# Provided material start

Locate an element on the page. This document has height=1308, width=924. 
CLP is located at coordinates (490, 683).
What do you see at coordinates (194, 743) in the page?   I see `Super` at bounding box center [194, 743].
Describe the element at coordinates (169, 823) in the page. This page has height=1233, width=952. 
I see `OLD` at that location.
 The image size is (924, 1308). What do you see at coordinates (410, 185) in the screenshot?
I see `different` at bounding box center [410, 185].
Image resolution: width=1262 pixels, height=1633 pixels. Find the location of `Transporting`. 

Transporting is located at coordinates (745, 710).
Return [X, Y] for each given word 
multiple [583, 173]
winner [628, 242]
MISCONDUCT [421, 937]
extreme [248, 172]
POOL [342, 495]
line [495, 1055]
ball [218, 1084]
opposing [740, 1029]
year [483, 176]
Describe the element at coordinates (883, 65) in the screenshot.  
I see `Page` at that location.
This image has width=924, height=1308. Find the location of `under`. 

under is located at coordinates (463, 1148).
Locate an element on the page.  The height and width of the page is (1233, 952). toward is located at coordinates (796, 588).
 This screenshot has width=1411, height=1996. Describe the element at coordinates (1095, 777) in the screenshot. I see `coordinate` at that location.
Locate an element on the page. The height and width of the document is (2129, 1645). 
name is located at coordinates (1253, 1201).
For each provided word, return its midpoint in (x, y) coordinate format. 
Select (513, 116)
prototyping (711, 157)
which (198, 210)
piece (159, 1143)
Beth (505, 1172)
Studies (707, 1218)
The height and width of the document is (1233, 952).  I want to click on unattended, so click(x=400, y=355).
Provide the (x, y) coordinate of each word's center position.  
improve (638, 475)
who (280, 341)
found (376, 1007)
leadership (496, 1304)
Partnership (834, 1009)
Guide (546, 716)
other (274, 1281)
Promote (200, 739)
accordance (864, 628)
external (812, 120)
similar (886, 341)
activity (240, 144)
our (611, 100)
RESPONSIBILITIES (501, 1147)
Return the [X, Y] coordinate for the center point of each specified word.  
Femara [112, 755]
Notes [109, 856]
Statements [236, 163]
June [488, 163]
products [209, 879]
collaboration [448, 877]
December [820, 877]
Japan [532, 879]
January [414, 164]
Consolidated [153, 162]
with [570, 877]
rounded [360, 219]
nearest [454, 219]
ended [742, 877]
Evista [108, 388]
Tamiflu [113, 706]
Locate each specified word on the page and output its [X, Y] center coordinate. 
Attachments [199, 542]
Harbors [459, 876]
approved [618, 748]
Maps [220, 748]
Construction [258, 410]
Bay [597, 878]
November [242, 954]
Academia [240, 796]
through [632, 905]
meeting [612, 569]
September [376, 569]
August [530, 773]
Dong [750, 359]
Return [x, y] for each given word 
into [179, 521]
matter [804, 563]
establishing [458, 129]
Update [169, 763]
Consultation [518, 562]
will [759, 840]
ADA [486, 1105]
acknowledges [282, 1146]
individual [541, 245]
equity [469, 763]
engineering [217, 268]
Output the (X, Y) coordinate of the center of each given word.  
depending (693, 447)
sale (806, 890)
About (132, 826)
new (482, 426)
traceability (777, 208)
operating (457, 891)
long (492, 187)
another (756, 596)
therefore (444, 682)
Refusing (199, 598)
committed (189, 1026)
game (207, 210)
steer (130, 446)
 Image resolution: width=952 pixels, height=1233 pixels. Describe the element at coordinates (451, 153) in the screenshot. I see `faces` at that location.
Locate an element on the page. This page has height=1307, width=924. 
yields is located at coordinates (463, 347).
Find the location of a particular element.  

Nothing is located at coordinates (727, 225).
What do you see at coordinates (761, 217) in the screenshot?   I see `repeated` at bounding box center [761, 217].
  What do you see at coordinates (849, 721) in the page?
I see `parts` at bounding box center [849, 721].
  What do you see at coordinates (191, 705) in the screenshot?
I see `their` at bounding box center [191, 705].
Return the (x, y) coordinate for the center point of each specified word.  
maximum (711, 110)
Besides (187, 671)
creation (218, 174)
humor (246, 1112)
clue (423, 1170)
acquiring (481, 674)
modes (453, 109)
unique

# Provided material end

Convert the listing above into a numbered list with one line per item, leaving out blank lines.

1. Locate an element on the page. This document has height=1308, width=924. 
2. CLP is located at coordinates (490, 683).
3. What do you see at coordinates (194, 743) in the page?   I see `Super` at bounding box center [194, 743].
4. Describe the element at coordinates (169, 823) in the page. This page has height=1233, width=952. 
5. I see `OLD` at that location.
6.  The image size is (924, 1308). What do you see at coordinates (410, 185) in the screenshot?
7. I see `different` at bounding box center [410, 185].
8. Image resolution: width=1262 pixels, height=1633 pixels. Find the location of `Transporting`. 
9. Transporting is located at coordinates (745, 710).
10. Return [X, Y] for each given word 
11. multiple [583, 173]
12. winner [628, 242]
13. MISCONDUCT [421, 937]
14. extreme [248, 172]
15. POOL [342, 495]
16. line [495, 1055]
17. ball [218, 1084]
18. opposing [740, 1029]
19. year [483, 176]
20. Describe the element at coordinates (883, 65) in the screenshot.  
21. I see `Page` at that location.
22. This image has width=924, height=1308. Find the location of `under`. 
23. under is located at coordinates (463, 1148).
24. Locate an element on the page.  The height and width of the page is (1233, 952). toward is located at coordinates (796, 588).
25.  This screenshot has width=1411, height=1996. Describe the element at coordinates (1095, 777) in the screenshot. I see `coordinate` at that location.
26. Locate an element on the page. The height and width of the document is (2129, 1645). 
27. name is located at coordinates (1253, 1201).
28. For each provided word, return its midpoint in (x, y) coordinate format. 
29. Select (513, 116)
30. prototyping (711, 157)
31. which (198, 210)
32. piece (159, 1143)
33. Beth (505, 1172)
34. Studies (707, 1218)
35. The height and width of the document is (1233, 952).  I want to click on unattended, so click(x=400, y=355).
36. Provide the (x, y) coordinate of each word's center position.  
37. improve (638, 475)
38. who (280, 341)
39. found (376, 1007)
40. leadership (496, 1304)
41. Partnership (834, 1009)
42. Guide (546, 716)
43. other (274, 1281)
44. Promote (200, 739)
45. accordance (864, 628)
46. external (812, 120)
47. similar (886, 341)
48. activity (240, 144)
49. our (611, 100)
50. RESPONSIBILITIES (501, 1147)
51. Return the [X, Y] coordinate for the center point of each specified word.  
52. Femara [112, 755]
53. Notes [109, 856]
54. Statements [236, 163]
55. June [488, 163]
56. products [209, 879]
57. collaboration [448, 877]
58. December [820, 877]
59. Japan [532, 879]
60. January [414, 164]
61. Consolidated [153, 162]
62. with [570, 877]
63. rounded [360, 219]
64. nearest [454, 219]
65. ended [742, 877]
66. Evista [108, 388]
67. Tamiflu [113, 706]
68. Locate each specified word on the page and output its [X, Y] center coordinate. 
69. Attachments [199, 542]
70. Harbors [459, 876]
71. approved [618, 748]
72. Maps [220, 748]
73. Construction [258, 410]
74. Bay [597, 878]
75. November [242, 954]
76. Academia [240, 796]
77. through [632, 905]
78. meeting [612, 569]
79. September [376, 569]
80. August [530, 773]
81. Dong [750, 359]
82. Return [x, y] for each given word 
83. into [179, 521]
84. matter [804, 563]
85. establishing [458, 129]
86. Update [169, 763]
87. Consultation [518, 562]
88. will [759, 840]
89. ADA [486, 1105]
90. acknowledges [282, 1146]
91. individual [541, 245]
92. equity [469, 763]
93. engineering [217, 268]
94. Output the (X, Y) coordinate of the center of each given word.  
95. depending (693, 447)
96. sale (806, 890)
97. About (132, 826)
98. new (482, 426)
99. traceability (777, 208)
100. operating (457, 891)
101. long (492, 187)
102. another (756, 596)
103. therefore (444, 682)
104. Refusing (199, 598)
105. committed (189, 1026)
106. game (207, 210)
107. steer (130, 446)
108.  Image resolution: width=952 pixels, height=1233 pixels. Describe the element at coordinates (451, 153) in the screenshot. I see `faces` at that location.
109. Locate an element on the page. This page has height=1307, width=924. 
110. yields is located at coordinates (463, 347).
111. Find the location of a particular element.  
112. Nothing is located at coordinates (727, 225).
113. What do you see at coordinates (761, 217) in the screenshot?   I see `repeated` at bounding box center [761, 217].
114.   What do you see at coordinates (849, 721) in the page?
115. I see `parts` at bounding box center [849, 721].
116.   What do you see at coordinates (191, 705) in the screenshot?
117. I see `their` at bounding box center [191, 705].
118. Return the (x, y) coordinate for the center point of each specified word.  
119. maximum (711, 110)
120. Besides (187, 671)
121. creation (218, 174)
122. humor (246, 1112)
123. clue (423, 1170)
124. acquiring (481, 674)
125. modes (453, 109)
126. unique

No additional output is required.